On Figure 1 we observed an example of a word cloud object and represent the difference words found in our dataset and the size of the words means the frequency of the given words in the document. Meaning that the size of the words is proportional to the frequency of its used.

Figure 2

Figure 2: “Example of a Intertopic Distance Map”

Figure 2 shows an Intertopic Distance Map which is a two-dimensional space filled with circles representing the proportional number of words that belongs to each topic making the distance to each other represent the relation between the topics, meaning that topics that are closer together have more words in common.
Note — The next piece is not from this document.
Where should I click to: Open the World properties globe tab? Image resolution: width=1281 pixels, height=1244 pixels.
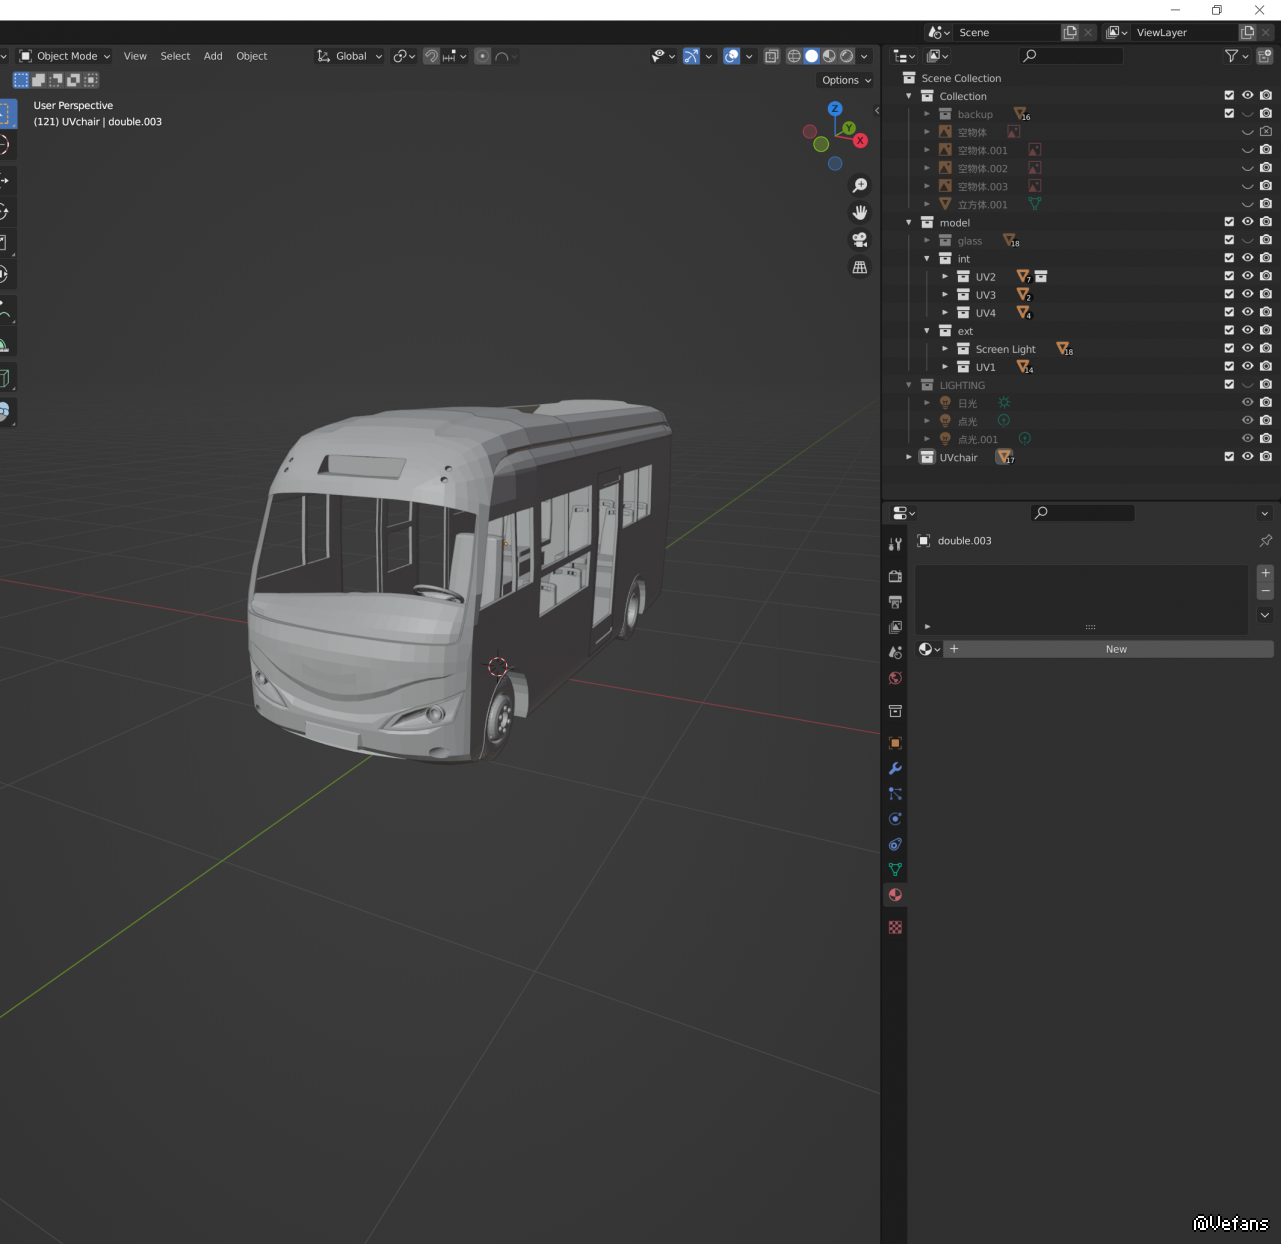point(895,678)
For instance, in topic 1 we observed word like hypothyroidism, Morgan, symptoms after a small search we were able to find that Morgan is a well-known writer that presented thyroiditis symptoms after giving birth which is something that happen to some women’s and then recover after a couple of months, however this increments the risk of developing the syndrome later in their lives 11. On topic 4 we see words like food, levothyroxine, liothyronine, selenium and dietary. the relationship between these words is symptom control, symptoms relive, some natural remedies and supplements 1213.

Figure 3

Figure 3: “Top 30 major Topics”

On figure 3 we observed a bar chart that shows 30 major terms. The bars indicate the total frequency of the term across the entire corpus. The size of the bubble measures the importance of the topics, relative to the data. for example, for visualization purposes we used the first topic that include Hashimoto, thyroiditis, and selenium. Saliency is a measure of how much the term talks about the topic. And in terms of findings is important to mentions the relationship between Hashimoto thyroiditis and selenium. Selenium is a suplement recomended for patients with this disorder that have shown a reduction on antibody levels 13.

Figure 4

Figure 4: “Example of Hierarchical Clustering chart”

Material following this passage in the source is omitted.